Task to carry out
Rewrite the stretch of the rows from the line that contains "Screen dimensions: 729x600" through the end of the rows, including both ends and the requests. Scale every coordinate in the answers by 1.15, round each result to a whole number with halves rounding up, and leave the pictures out.
● ● ●
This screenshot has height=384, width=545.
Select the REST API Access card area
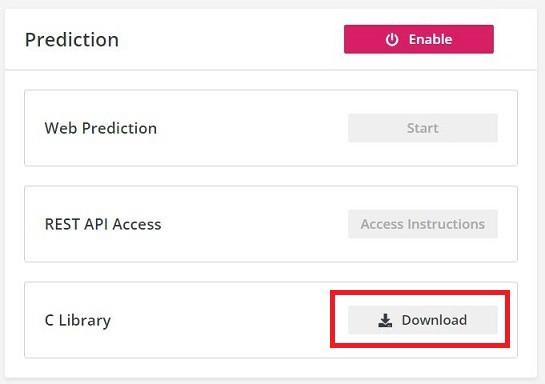click(271, 224)
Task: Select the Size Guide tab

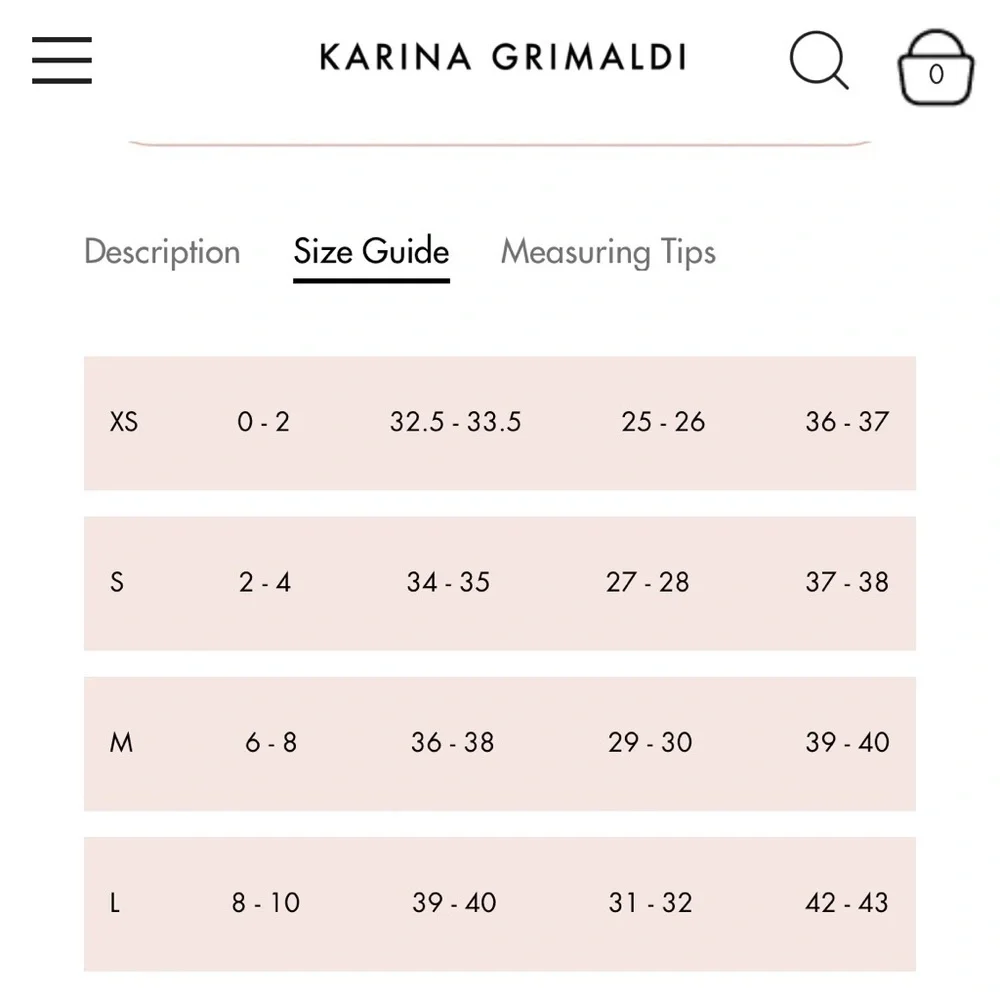Action: 371,251
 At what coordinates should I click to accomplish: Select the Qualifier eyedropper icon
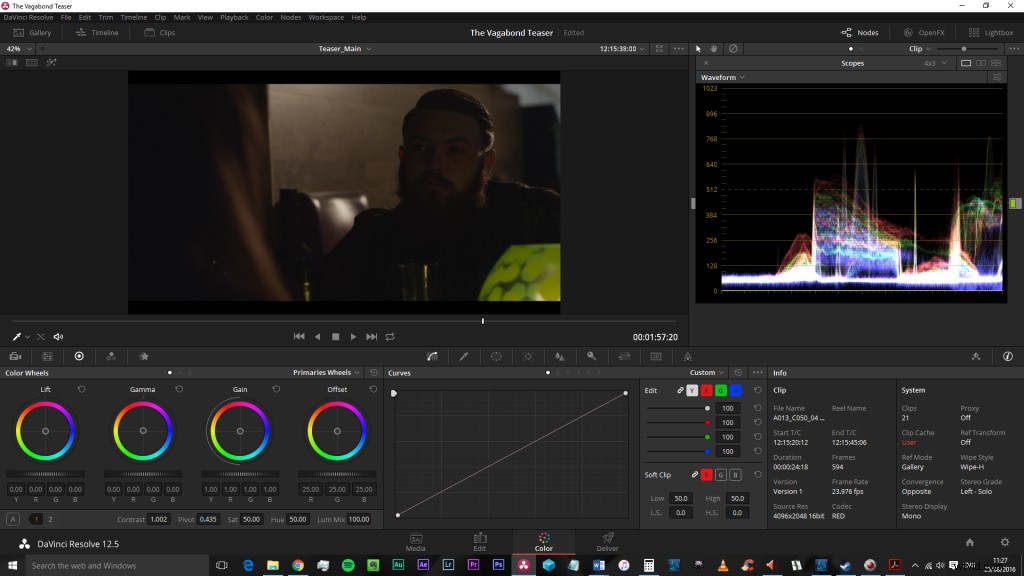tap(464, 356)
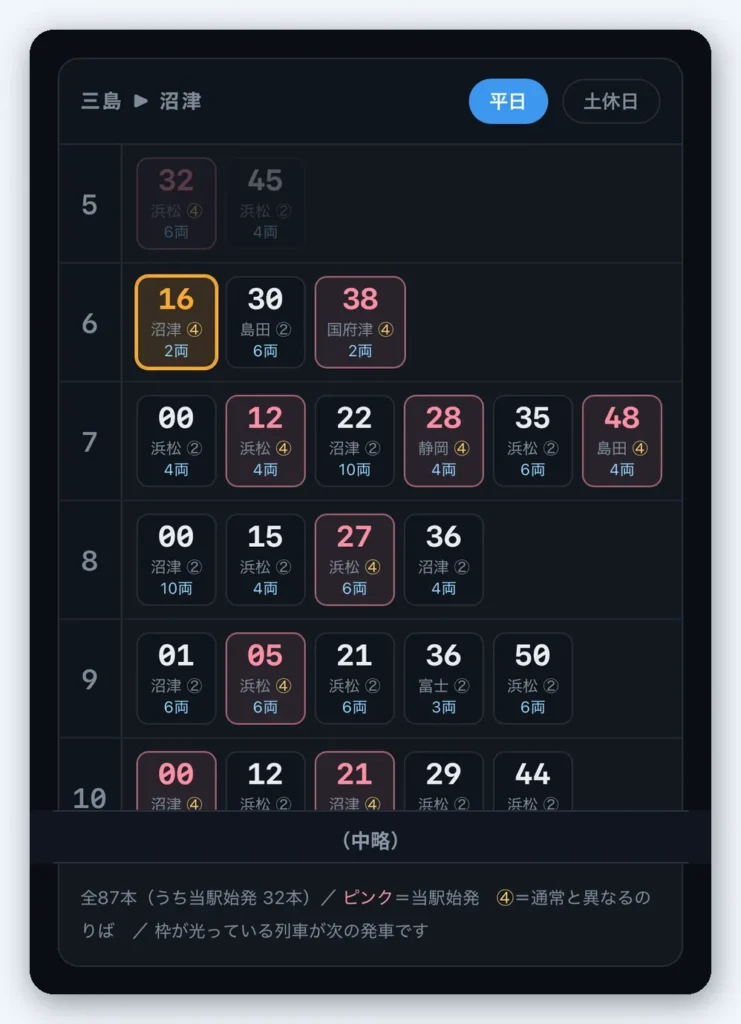Open the pink 7:28 静岡 train card
The height and width of the screenshot is (1024, 741).
[x=443, y=441]
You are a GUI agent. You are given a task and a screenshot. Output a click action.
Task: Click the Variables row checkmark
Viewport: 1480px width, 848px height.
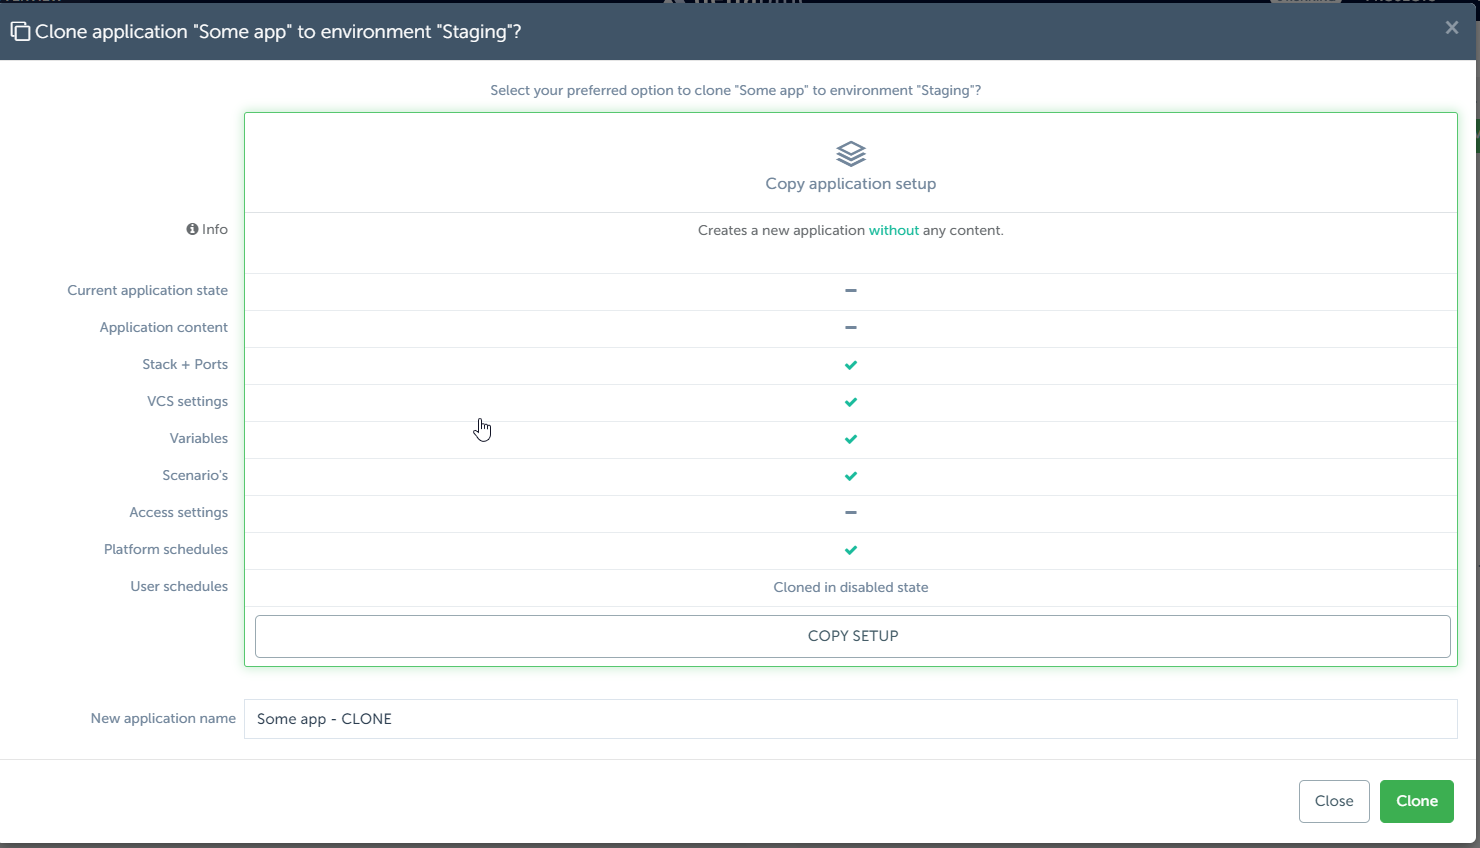pos(851,439)
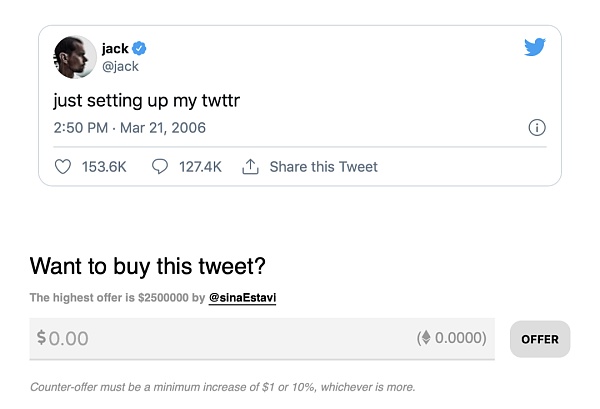
Task: Open the tweet info circle icon
Action: tap(536, 128)
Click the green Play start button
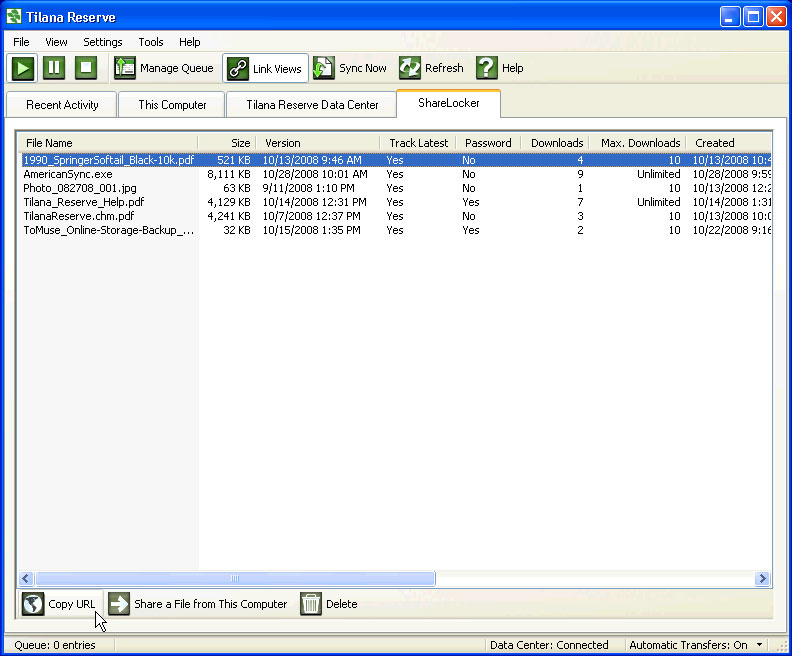 click(23, 69)
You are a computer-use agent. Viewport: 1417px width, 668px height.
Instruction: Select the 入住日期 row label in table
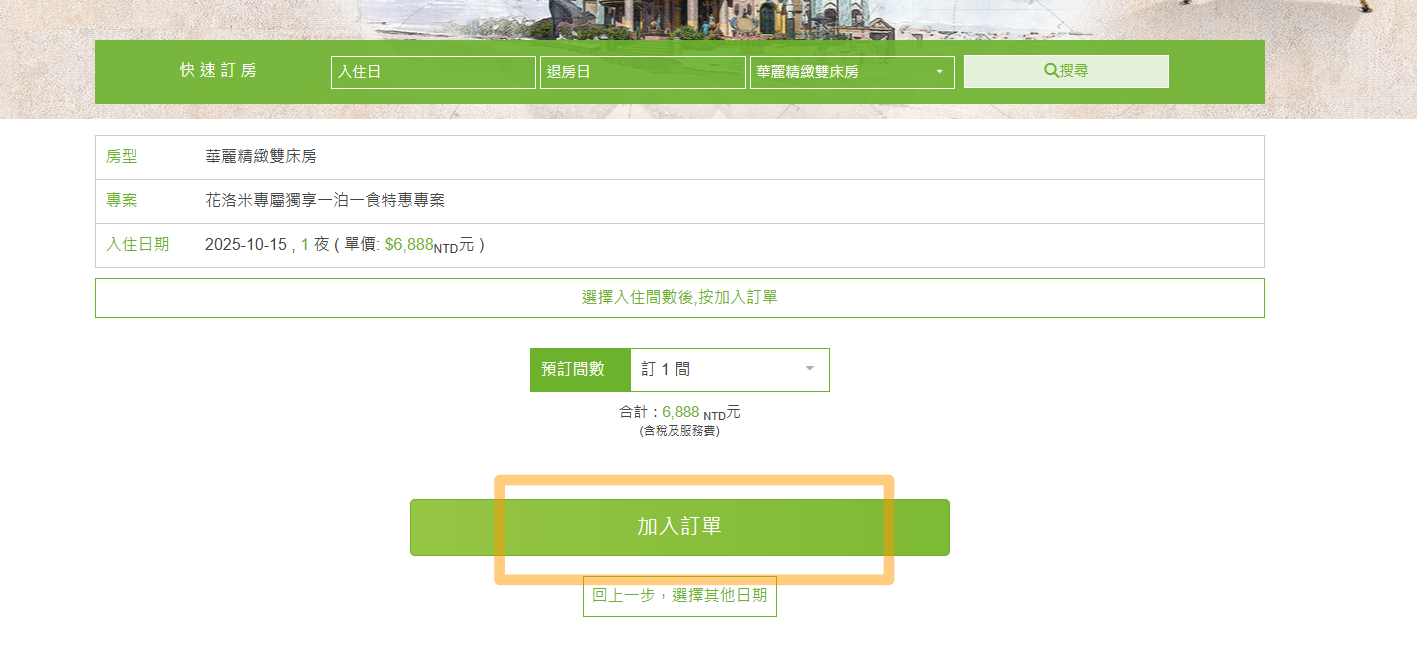(137, 245)

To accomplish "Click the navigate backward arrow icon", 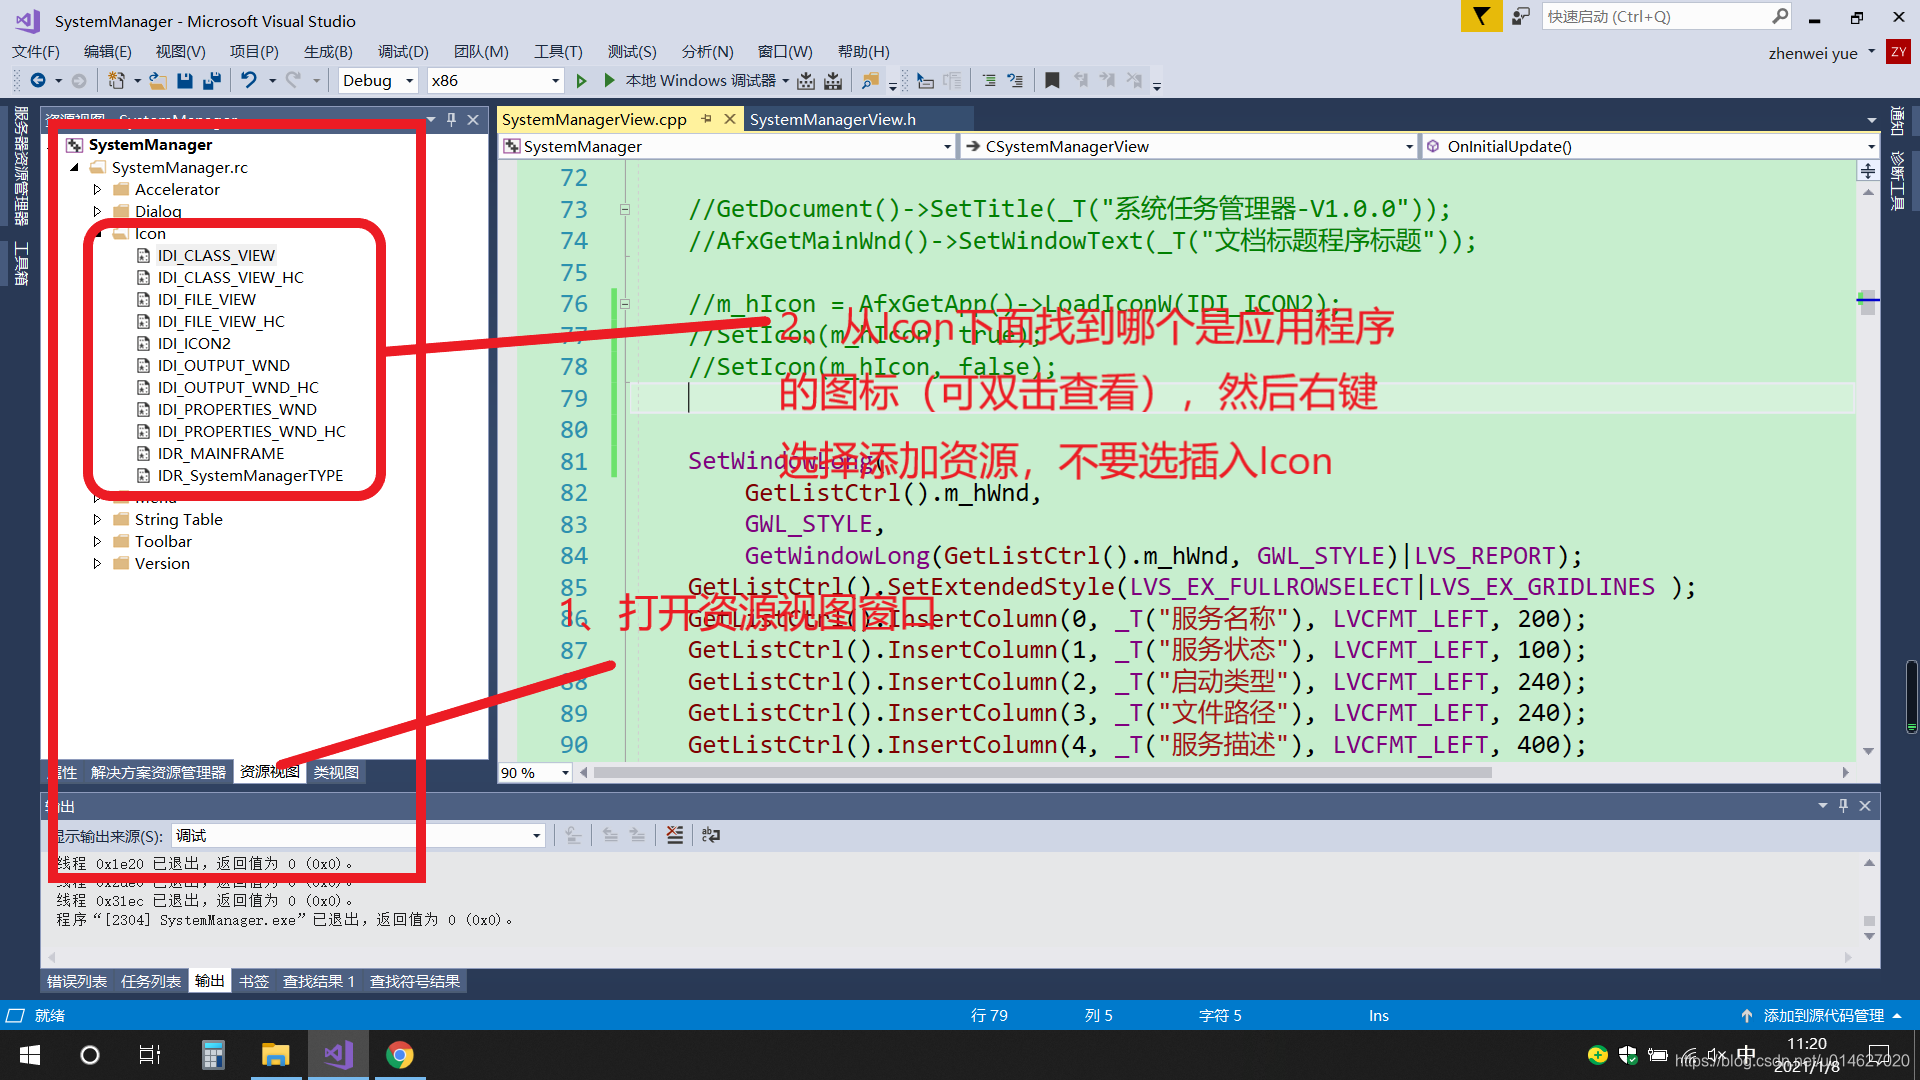I will tap(38, 81).
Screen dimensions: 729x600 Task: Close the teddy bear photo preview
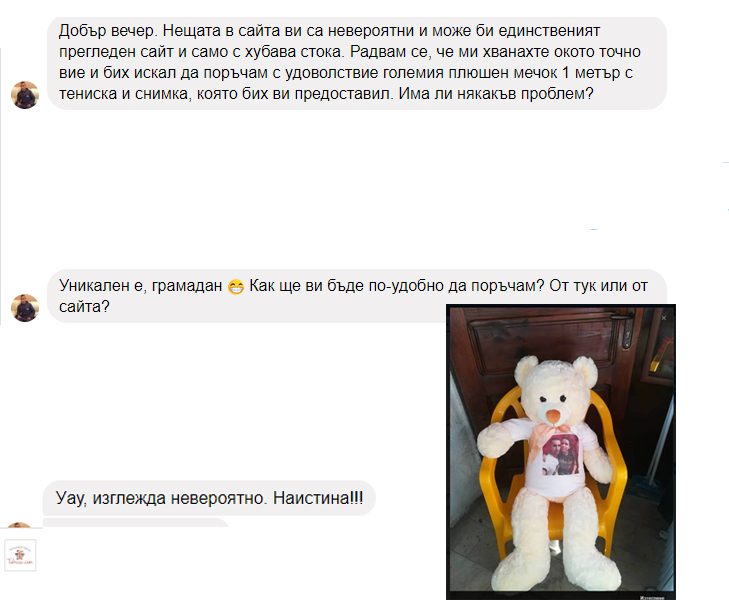point(663,318)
● ● ●
Answer to this task
Screen dimensions: 729x600 Task: Close the teddy bear photo preview
point(762,366)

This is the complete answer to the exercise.